REQUIREMENT -
Begin at the line that contains "Task: Click the help question mark icon" and reproduce it along with every line after it to the end of the listing; skip any pictures.
SUPPLIED INFORMATION: Begin
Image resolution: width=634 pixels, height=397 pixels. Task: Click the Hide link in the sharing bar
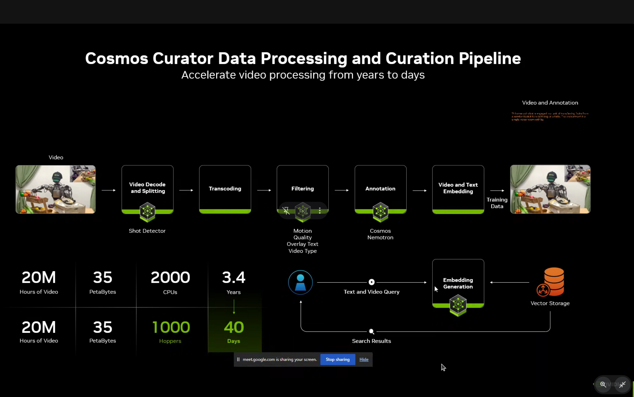pyautogui.click(x=364, y=359)

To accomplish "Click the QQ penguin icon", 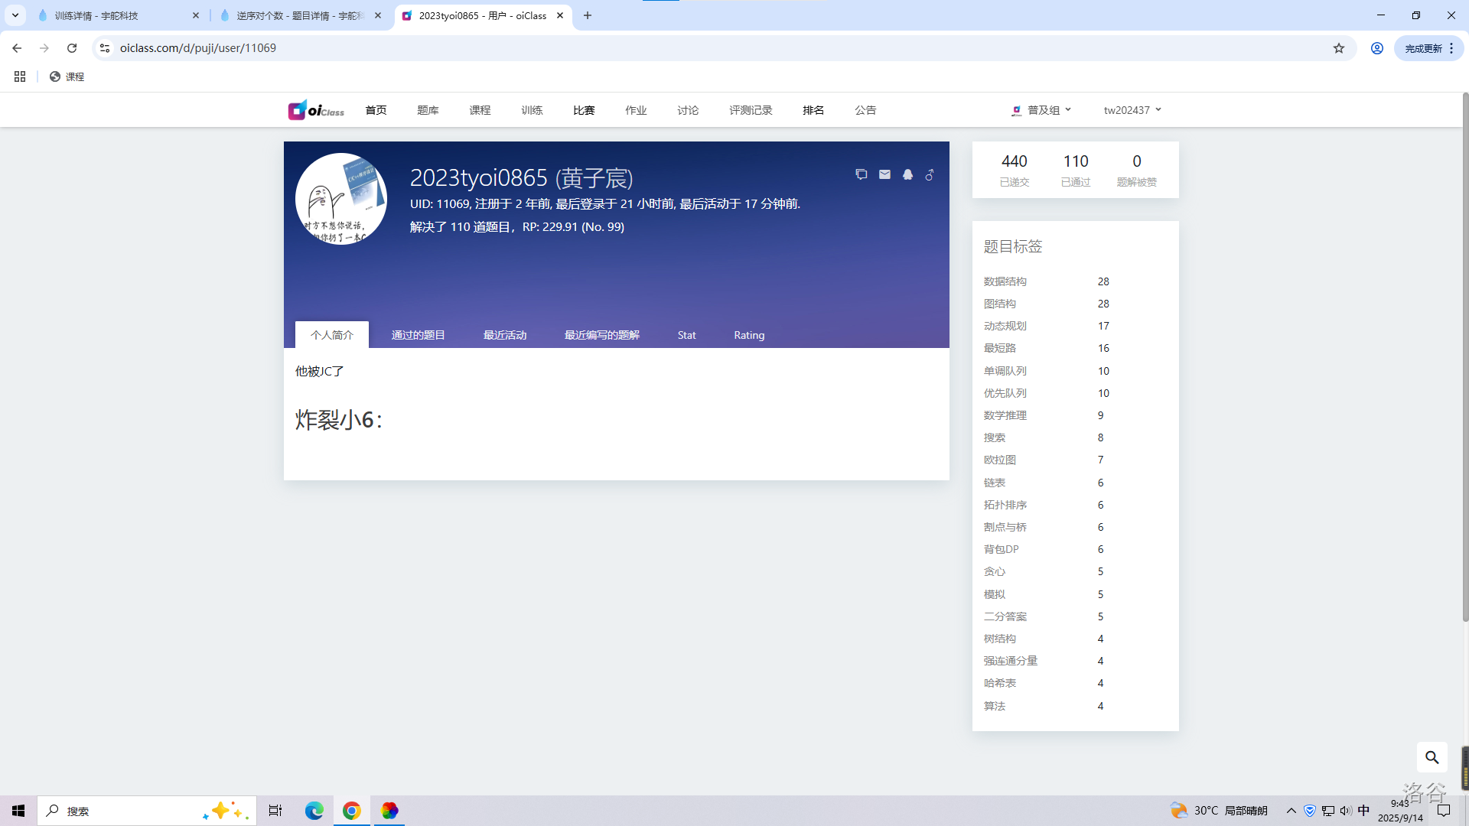I will pyautogui.click(x=907, y=174).
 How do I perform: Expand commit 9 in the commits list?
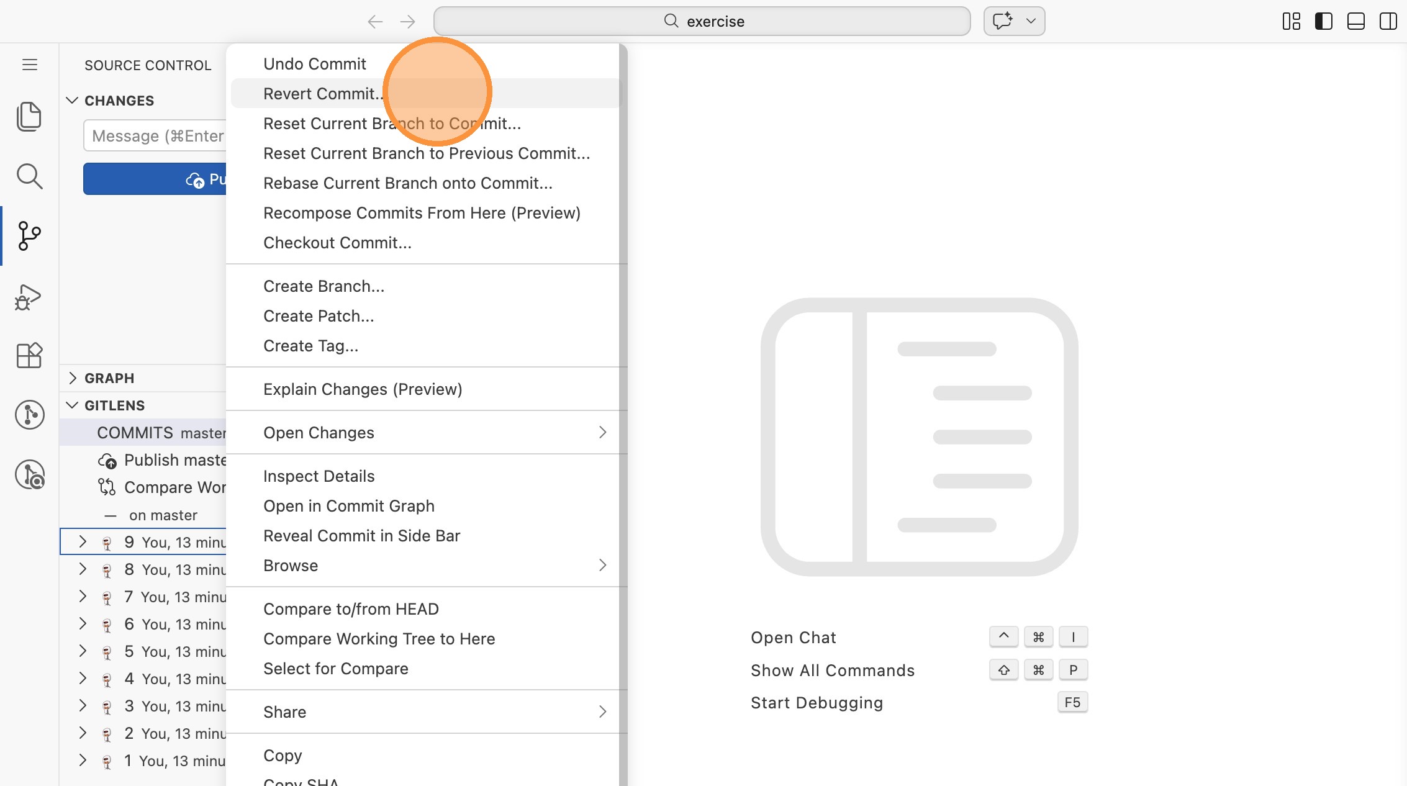coord(83,542)
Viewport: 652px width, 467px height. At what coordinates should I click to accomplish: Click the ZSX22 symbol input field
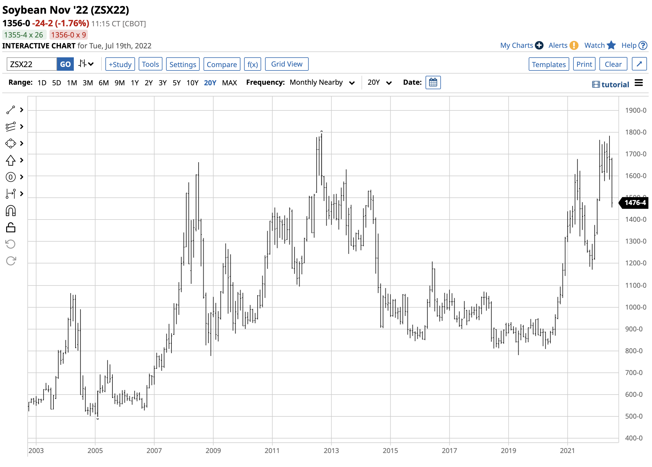32,64
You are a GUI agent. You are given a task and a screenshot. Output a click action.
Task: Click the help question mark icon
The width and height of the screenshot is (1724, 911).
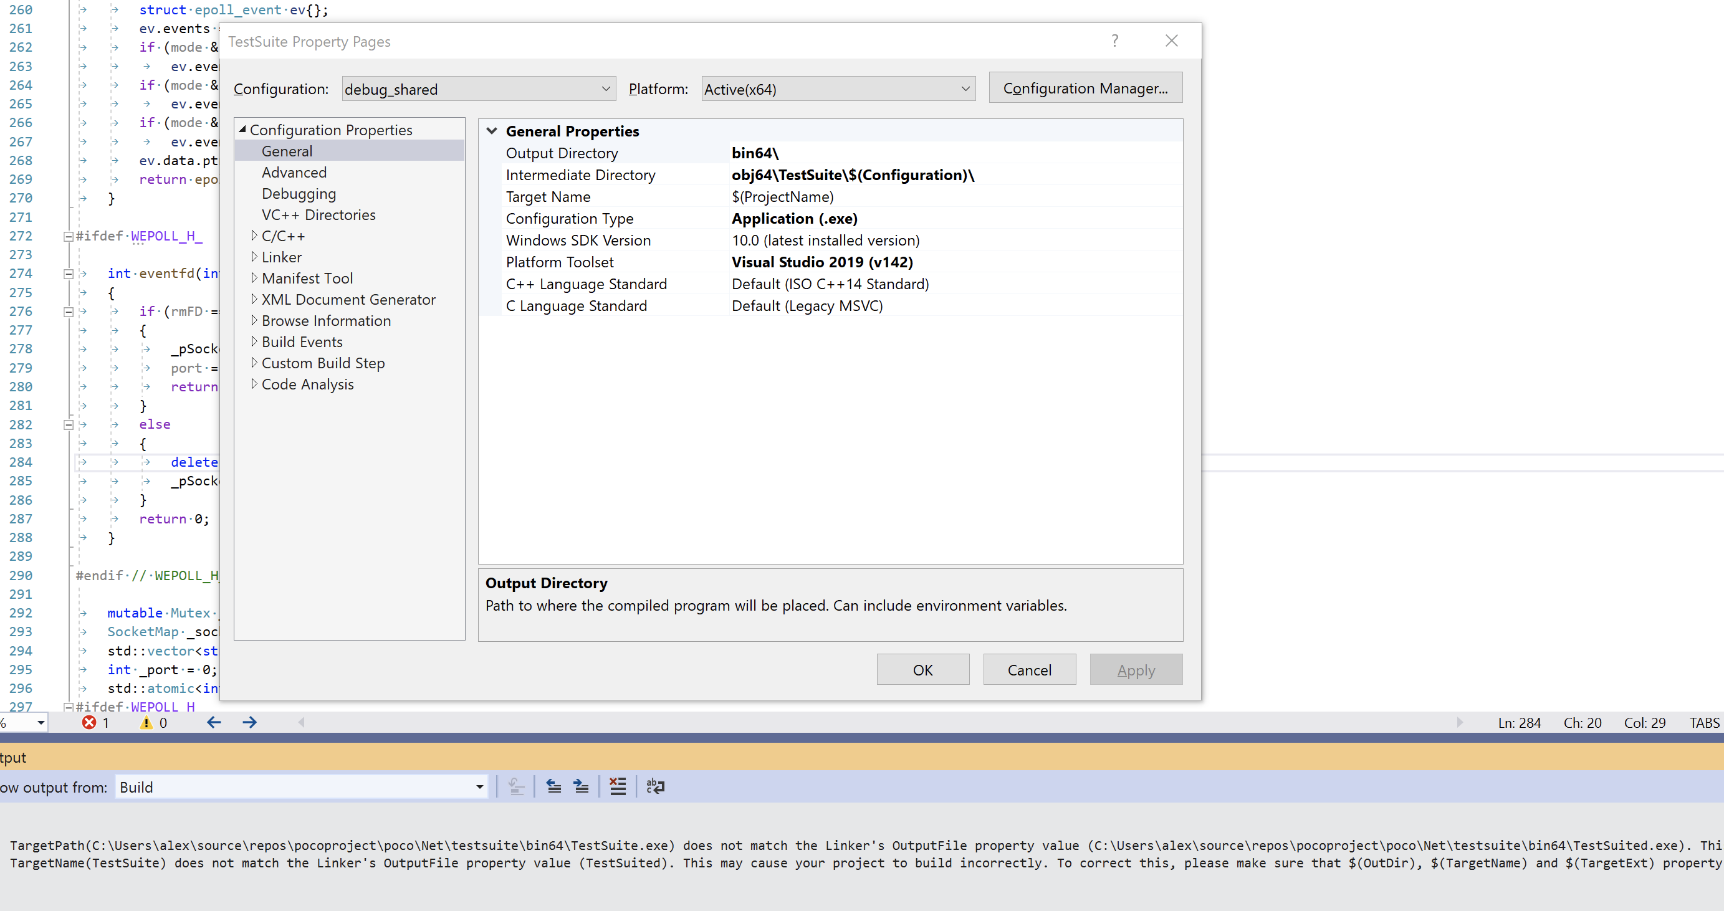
SUPPLIED INFORMATION: End
RESPONSE AREA -
Task: Click the help question mark icon
The width and height of the screenshot is (1724, 911).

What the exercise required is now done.